Despite China's crackdown on the Falun Gong spiritual organization, adherents continued to practice freely in Hong Kong and held a continuing demonstration outside the office of China's Xinhua News Agency. In December 1999, about 1,000 members held an international conference in Hong Kong and conducted a march through the city. Hong Kong Chief Executive Tung Chee Hwa warned that the demonstrators "must comply strictly with Hong Kong laws and must not act in any manner which are against the interest of China, Hong Kong or "One Country, Two Systems." In another development, the Hong Kong telecom authority ruled that a private company could refuse to relay messages referring to Falun Gong to subscribers on the mainland but was required by Hong Kong law to relay such messages to customers in Hong Kong.

Article 23 of the Basic Law provides that Hong Kong shall enact laws on its own to prohibit subversion, secession, treason and sedition against the Chinese Government. The Government has moved cautiously and deliberately in this regard and has sought to conduct wide public consultations; no such legislation appears to be on the horizon.. Xu Simin, a senior local adviser to the Chinese Government said in August that such laws were not urgently needed and that the time was not right to enact such legislation.

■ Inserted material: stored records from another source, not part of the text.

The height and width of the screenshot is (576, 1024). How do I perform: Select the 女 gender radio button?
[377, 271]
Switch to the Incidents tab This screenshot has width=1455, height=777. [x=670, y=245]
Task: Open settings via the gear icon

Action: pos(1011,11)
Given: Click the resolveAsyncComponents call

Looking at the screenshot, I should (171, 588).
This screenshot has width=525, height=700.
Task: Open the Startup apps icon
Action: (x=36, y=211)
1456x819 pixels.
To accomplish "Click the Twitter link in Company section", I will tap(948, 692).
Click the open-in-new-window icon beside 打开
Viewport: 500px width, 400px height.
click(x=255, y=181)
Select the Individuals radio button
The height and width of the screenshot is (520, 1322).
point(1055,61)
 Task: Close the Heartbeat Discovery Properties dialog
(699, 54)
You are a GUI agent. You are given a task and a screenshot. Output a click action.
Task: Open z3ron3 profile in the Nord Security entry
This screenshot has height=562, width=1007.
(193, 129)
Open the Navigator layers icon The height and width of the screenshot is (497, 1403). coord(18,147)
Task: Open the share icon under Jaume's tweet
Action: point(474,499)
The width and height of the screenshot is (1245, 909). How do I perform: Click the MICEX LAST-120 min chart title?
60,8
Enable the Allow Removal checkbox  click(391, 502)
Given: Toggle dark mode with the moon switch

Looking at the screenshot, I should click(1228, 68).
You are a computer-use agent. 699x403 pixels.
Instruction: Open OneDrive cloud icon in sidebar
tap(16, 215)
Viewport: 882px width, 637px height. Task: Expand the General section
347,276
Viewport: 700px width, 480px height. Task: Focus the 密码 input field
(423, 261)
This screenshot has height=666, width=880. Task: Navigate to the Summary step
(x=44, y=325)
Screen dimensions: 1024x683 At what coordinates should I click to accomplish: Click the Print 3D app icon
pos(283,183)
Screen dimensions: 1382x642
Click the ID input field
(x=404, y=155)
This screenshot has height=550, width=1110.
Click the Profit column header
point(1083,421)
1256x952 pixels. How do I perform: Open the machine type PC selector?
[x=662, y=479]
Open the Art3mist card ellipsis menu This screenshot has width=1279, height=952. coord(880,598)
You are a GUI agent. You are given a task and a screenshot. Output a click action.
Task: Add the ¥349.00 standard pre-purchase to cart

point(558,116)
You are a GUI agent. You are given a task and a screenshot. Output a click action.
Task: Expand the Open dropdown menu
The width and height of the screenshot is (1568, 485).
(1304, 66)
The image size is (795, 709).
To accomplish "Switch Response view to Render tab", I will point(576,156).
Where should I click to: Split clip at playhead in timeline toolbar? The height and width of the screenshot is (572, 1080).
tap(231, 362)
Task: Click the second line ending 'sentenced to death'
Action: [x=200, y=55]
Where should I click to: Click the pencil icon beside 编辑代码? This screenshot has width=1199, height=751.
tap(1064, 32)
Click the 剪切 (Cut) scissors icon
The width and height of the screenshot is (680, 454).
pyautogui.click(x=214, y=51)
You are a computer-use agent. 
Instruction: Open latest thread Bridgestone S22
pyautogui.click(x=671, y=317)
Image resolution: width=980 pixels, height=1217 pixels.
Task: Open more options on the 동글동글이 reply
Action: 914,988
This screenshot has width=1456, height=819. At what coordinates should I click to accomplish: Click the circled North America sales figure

U.S. Ship and Plane Visits

Following the accidental NATO bombing of the Chinese Embassy in Belgrade last May, PRC authorities denied at least ten U.S. warships and seven planes permission to stopover or visit Hong Kong. After more than a two month ban, the Chinese government began granting permission for plane visits on July 29, 1999, and a U.S. destroyer, the O'Brien, was given permission to visit in October, 1999. In addition, a carrier task force and a nuclear submarine were given permission to visit in February 2000. No ship or plane visits have been denied since September 1999, but the Chinese authorities denied permission for several routine training flights by long-range P-3 aircraft without offering any explanation. However, Chinese authorities have not publicly stated that visits will be routinely approved as had been the case previously. It appears as though such visits are now being considered on a "case by case" basis creating a degree of unpredictability that may detract from Hong Kong's image of autonomy and openness.

IPR Protection

The continued widespread availability of pirated movie, audio software and trademark goods remains a serious issue. An elite special task force of 185 Customs officers was established this year to deal with this issue. The Task Force is employed to keep pirate retailers off balance, while Custom's Intellectual Property Investigation Bureau (IPIB) is used to take down pirate factories and distribution networks. In the first nine months of the year, IPIB and the Task Force seized 12.3 million pirate discs, 61% of which were VCD or DVD movies. United States industry representatives have emphasized the need to extend the Task Force's mandate past December to make it permanent. At the behest of United States and local industry, the Task Force now has a permanent mandate. Under the direction of the new Customs Commissioner, John Tsang, there has been a marked improvement in IPR enforcement, although local film and music retailers are still losing millions of dollars to pirates. Hong Kong Customs has also pledged early action on outstanding legislation, including amendments to re-categorize piracy as an organized and serious crime and to criminalize the abuse of corporate licenses. Improvements in IPR enforcement led the U.S. Trade Representative to remove Hong Kong from the Special 301 Watch List after an out-of-cycle review in February 1999. The Legislative Council's January 2000 re-classification of piracy under Hong Kong's Organized and Serious Crimes Ordinance (OSCO) will provide additional tools for Custom's effort to dismantle pirate networks.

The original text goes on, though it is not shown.